### Available records:
↓↓↓

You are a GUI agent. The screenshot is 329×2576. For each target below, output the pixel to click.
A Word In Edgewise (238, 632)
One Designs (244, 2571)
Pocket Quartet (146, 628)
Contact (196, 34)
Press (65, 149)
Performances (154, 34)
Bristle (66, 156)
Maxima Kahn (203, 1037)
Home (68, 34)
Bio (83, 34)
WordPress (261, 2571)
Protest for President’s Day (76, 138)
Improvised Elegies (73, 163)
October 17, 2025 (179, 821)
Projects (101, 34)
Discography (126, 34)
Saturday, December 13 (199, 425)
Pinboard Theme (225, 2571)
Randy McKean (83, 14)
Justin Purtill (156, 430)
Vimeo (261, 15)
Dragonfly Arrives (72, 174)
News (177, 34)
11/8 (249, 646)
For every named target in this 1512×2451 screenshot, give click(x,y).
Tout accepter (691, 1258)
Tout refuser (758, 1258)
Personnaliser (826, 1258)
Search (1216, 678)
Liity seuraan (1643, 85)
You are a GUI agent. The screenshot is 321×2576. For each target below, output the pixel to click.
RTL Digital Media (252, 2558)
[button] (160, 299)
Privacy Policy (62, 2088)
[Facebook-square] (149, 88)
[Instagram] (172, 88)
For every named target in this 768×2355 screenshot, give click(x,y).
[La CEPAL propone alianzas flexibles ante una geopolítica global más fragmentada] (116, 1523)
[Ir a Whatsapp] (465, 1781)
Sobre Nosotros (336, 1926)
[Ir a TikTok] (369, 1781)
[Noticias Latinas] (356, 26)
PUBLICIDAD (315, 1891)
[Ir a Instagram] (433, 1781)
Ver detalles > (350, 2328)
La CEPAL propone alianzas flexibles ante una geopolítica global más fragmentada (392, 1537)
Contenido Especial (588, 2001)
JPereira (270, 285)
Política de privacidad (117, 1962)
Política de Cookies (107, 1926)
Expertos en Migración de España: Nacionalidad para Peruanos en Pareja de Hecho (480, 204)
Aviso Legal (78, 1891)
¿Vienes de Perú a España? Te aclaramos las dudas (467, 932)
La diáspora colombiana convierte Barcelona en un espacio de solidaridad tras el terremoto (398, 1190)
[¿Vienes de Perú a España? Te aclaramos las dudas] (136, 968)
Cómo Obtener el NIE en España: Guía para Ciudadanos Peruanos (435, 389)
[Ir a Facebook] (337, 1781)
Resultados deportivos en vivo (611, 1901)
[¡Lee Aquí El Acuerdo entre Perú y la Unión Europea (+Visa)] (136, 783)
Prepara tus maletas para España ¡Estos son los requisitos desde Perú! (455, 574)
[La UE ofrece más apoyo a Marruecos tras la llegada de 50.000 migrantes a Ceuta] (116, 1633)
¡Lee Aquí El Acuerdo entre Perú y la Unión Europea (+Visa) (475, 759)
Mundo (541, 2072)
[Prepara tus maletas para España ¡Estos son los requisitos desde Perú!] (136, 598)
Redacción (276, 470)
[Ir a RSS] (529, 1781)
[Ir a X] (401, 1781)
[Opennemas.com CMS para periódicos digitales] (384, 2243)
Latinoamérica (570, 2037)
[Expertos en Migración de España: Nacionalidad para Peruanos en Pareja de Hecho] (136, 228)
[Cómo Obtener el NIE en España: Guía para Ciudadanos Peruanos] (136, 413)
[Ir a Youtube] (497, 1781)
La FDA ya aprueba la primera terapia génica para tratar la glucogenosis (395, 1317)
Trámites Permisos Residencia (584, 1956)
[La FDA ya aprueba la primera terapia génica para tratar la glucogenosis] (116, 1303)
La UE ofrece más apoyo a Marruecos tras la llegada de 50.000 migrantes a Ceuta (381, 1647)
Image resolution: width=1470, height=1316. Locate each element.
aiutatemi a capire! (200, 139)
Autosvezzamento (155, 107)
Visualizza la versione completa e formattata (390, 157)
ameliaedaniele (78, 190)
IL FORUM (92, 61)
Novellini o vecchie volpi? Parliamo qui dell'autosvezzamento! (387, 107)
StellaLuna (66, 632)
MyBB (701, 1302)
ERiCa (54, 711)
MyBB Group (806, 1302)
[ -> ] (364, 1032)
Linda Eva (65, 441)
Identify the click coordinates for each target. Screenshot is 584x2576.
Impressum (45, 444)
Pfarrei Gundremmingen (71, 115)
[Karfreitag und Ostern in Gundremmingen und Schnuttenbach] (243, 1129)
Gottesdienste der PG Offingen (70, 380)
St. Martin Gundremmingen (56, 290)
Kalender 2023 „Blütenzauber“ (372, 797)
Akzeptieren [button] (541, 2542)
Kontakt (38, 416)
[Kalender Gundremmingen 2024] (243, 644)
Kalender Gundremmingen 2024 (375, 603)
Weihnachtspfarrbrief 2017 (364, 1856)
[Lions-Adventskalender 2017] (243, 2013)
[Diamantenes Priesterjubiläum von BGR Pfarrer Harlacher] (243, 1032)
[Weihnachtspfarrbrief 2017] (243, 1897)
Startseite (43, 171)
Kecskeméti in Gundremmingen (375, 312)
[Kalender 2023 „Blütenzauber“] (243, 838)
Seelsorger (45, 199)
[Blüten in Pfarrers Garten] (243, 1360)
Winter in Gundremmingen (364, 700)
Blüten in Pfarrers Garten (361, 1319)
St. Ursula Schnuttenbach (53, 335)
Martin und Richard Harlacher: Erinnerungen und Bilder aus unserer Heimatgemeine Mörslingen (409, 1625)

↑↑↑

Each line of the records above must be copied exactly.

You are a GUI agent. The screenshot is 329×2576. For each target below, output the pixel to click.
A Word In Edgewise (238, 632)
One Designs (244, 2571)
Pocket Quartet (146, 628)
Contact (196, 34)
Press (65, 149)
Performances (154, 34)
Bristle (66, 156)
Maxima Kahn (203, 1037)
Home (68, 34)
Bio (83, 34)
WordPress (261, 2571)
Protest for President’s Day (76, 138)
Improvised Elegies (73, 163)
October 17, 2025 (179, 821)
Projects (101, 34)
Discography (126, 34)
Saturday, December 13 (199, 425)
Pinboard Theme (225, 2571)
Randy McKean (83, 14)
Justin Purtill (156, 430)
Vimeo (261, 15)
Dragonfly Arrives (72, 174)
News (177, 34)
11/8 (249, 646)
For every named target in this 1512×2451 screenshot, give click(x,y).
Tout accepter (691, 1258)
Tout refuser (758, 1258)
Personnaliser (826, 1258)
Search (1216, 678)
Liity seuraan (1643, 85)
You are a GUI agent. The screenshot is 321×2576. For each target below, output the pixel to click.
RTL Digital Media (252, 2558)
[button] (160, 299)
Privacy Policy (62, 2088)
[Facebook-square] (149, 88)
[Instagram] (172, 88)
For every named target in this 768×2355 screenshot, give click(x,y).
[La CEPAL propone alianzas flexibles ante una geopolítica global más fragmentada] (116, 1523)
[Ir a Whatsapp] (465, 1781)
Sobre Nosotros (336, 1926)
[Ir a TikTok] (369, 1781)
[Noticias Latinas] (356, 26)
PUBLICIDAD (315, 1891)
[Ir a Instagram] (433, 1781)
Ver detalles > (350, 2328)
La CEPAL propone alianzas flexibles ante una geopolítica global más fragmentada (392, 1537)
Contenido Especial (588, 2001)
JPereira (270, 285)
Política de privacidad (117, 1962)
Política de Cookies (107, 1926)
Expertos en Migración de España: Nacionalidad para Peruanos en Pareja de Hecho (480, 204)
Aviso Legal (78, 1891)
¿Vienes de Perú a España? Te aclaramos las dudas (467, 932)
La diáspora colombiana convierte Barcelona en un espacio de solidaridad tras el terremoto (398, 1190)
[¿Vienes de Perú a España? Te aclaramos las dudas] (136, 968)
Cómo Obtener el NIE en España: Guía para Ciudadanos Peruanos (435, 389)
[Ir a Facebook] (337, 1781)
Resultados deportivos en vivo (611, 1901)
[¡Lee Aquí El Acuerdo entre Perú y la Unión Europea (+Visa)] (136, 783)
Prepara tus maletas para España ¡Estos son los requisitos desde Perú! (455, 574)
[La UE ofrece más apoyo a Marruecos tras la llegada de 50.000 migrantes a Ceuta] (116, 1633)
¡Lee Aquí El Acuerdo entre Perú y la Unión Europea (+Visa) (475, 759)
Mundo (541, 2072)
[Prepara tus maletas para España ¡Estos son los requisitos desde Perú!] (136, 598)
Redacción (276, 470)
[Ir a RSS] (529, 1781)
[Ir a X] (401, 1781)
[Opennemas.com CMS para periódicos digitales] (384, 2243)
Latinoamérica (570, 2037)
[Expertos en Migración de España: Nacionalidad para Peruanos en Pareja de Hecho] (136, 228)
[Cómo Obtener el NIE en España: Guía para Ciudadanos Peruanos] (136, 413)
[Ir a Youtube] (497, 1781)
La FDA ya aprueba la primera terapia génica para tratar la glucogenosis (395, 1317)
Trámites Permisos Residencia (584, 1956)
[La FDA ya aprueba la primera terapia génica para tratar la glucogenosis] (116, 1303)
La UE ofrece más apoyo a Marruecos tras la llegada de 50.000 migrantes a Ceuta (381, 1647)
Image resolution: width=1470, height=1316. Locate each element.
aiutatemi a capire! (200, 139)
Autosvezzamento (155, 107)
Visualizza la versione completa e formattata (390, 157)
ameliaedaniele (78, 190)
IL FORUM (92, 61)
Novellini o vecchie volpi? Parliamo qui dell'autosvezzamento! (387, 107)
StellaLuna (66, 632)
MyBB (701, 1302)
ERiCa (54, 711)
MyBB Group (806, 1302)
[ -> ] (364, 1032)
Linda Eva (65, 441)
Identify the click coordinates for each target. Screenshot is 584x2576.
Impressum (45, 444)
Pfarrei Gundremmingen (71, 115)
[Karfreitag und Ostern in Gundremmingen und Schnuttenbach] (243, 1129)
Gottesdienste der PG Offingen (70, 380)
St. Martin Gundremmingen (56, 290)
Kalender 2023 „Blütenzauber“ (372, 797)
Akzeptieren [button] (541, 2542)
Kontakt (38, 416)
[Kalender Gundremmingen 2024] (243, 644)
Kalender Gundremmingen 2024 (375, 603)
Weihnachtspfarrbrief 2017 (364, 1856)
[Lions-Adventskalender 2017] (243, 2013)
[Diamantenes Priesterjubiläum von BGR Pfarrer Harlacher] (243, 1032)
[Weihnachtspfarrbrief 2017] (243, 1897)
Startseite (43, 171)
Kecskeméti in Gundremmingen (375, 312)
[Kalender 2023 „Blütenzauber“] (243, 838)
Seelsorger (45, 199)
[Blüten in Pfarrers Garten] (243, 1360)
Winter in Gundremmingen (364, 700)
Blüten in Pfarrers Garten (361, 1319)
St. Ursula Schnuttenbach (53, 335)
Martin und Richard Harlacher: Erinnerungen und Bilder aus unserer Heimatgemeine Mörslingen (409, 1625)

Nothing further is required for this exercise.